サルが交通障害になるのもかまわず道を塞ぐかたちで車を急停車させた。そして、全員が車を降りた。
「こら、まぁ。いま、何をしくさった」良也が赤くなった額に手を当てながら低い声で怒鳴った。

まぁちゃんは、かわいそうに全身をぶるぶる震わせながら怯えている。その様子を見ていた道路工事の作業員や監督たち7,8人が駆け寄ってきた。そして、無言で彼らを取り囲む。遠くの作業員たちも事と次第によってはすぐにでも駆けつけんばかりの様子を見せている。こうなると、不良たちの分が悪かった。
「このあほが良也さんの頭を旗でどつきよったんや」サルが言い訳をした。
「嘘言うな」腕組みをした大柄でいかにも喧嘩慣れした感じの作業員が怒鳴りつけた。「わしはよう見とったで。おめぇらがまぁの旗を無視して行こうしとったんやねぇかぇ。まぁは、ただ旗を横にしとっただけや。おめぇらが勝手に旗にぶつかったんや。文句があるんやったら、警察呼んだるぞ」
良也がサルの肩を押した。
「おぇ、行くぞ。こんなあほらにかかわっとっても時間の無駄や」
「はい。わいの不注意ですいませんでした」サルは、良也に頭を下げた。それから、車に乗り込むと、嫌がらせにクラクションをけたたましく鳴らしながら過ぎていった。

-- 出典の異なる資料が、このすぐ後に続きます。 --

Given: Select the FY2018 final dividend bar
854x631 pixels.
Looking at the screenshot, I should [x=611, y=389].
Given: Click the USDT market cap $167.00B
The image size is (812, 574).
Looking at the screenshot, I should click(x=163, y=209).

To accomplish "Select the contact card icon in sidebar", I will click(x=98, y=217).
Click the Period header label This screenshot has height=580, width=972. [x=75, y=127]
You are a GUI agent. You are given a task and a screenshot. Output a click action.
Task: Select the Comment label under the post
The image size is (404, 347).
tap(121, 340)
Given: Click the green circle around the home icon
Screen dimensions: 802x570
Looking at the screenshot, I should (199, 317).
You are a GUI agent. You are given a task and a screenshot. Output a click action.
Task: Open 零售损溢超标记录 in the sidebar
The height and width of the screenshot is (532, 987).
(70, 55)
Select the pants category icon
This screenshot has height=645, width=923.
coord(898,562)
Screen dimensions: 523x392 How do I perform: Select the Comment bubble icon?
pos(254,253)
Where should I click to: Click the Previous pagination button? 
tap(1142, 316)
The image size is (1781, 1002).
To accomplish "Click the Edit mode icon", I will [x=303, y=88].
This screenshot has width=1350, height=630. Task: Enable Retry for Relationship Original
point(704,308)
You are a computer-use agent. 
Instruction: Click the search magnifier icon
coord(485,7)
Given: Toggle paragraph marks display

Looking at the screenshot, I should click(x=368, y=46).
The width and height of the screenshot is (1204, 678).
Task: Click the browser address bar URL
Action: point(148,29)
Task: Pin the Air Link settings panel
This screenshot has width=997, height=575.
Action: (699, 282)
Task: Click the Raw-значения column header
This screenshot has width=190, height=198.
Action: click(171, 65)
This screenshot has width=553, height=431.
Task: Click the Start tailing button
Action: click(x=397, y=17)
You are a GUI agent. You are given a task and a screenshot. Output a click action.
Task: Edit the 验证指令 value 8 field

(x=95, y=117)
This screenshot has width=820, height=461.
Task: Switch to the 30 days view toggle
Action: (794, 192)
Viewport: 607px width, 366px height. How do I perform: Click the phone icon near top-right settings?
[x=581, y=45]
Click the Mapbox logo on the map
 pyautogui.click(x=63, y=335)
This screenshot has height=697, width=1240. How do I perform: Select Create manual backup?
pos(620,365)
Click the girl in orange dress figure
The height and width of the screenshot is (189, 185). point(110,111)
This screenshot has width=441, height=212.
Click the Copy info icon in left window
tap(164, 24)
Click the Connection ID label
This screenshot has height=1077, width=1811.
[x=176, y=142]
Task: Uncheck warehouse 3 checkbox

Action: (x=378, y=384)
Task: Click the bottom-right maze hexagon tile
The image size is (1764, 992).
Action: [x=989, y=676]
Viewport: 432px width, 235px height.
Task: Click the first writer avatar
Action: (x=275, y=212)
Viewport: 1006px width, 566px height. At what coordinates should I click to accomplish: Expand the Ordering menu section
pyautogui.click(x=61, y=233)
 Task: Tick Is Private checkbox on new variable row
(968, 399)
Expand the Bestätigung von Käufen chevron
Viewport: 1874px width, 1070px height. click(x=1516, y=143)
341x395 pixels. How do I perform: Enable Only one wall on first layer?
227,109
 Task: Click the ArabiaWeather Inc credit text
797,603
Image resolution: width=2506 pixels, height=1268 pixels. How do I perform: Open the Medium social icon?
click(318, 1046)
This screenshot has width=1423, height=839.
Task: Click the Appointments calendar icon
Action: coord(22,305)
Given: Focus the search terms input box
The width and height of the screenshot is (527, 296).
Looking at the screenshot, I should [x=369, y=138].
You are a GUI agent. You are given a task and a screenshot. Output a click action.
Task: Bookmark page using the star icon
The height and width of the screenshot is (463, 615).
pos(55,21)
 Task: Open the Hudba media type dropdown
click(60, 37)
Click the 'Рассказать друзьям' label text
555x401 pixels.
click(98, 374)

「ほんま、あいつらは町のダニや」監督が吐き出すように言った。

女を見つけたのは、夕暮れの繁華街でだった。夕暮れとは言え、空は、墨をぶちまけたように暗い。その灰一色に泥んだ空に飲食店や風俗店の看板やネオンがどぎつい原色を浮き上がらせていた。

女は、飲食店などの入った雑居ビルの角に、一目でそれと分かる薄い黒のワンピースに黒の小粋なハンドバッグを手に提げ、黒いエナメルのハイヒール姿で立っていた。太り肉の四十をとおに過ぎたいわゆる立ちんぼだった。

台風がらみの風がだんだん強くなってきていた。その風に煽られて女のワンピースがふわっとめくれ上がり、白い下着がもろに目に入った。女は慌ててハンドバッグで前を押さえた。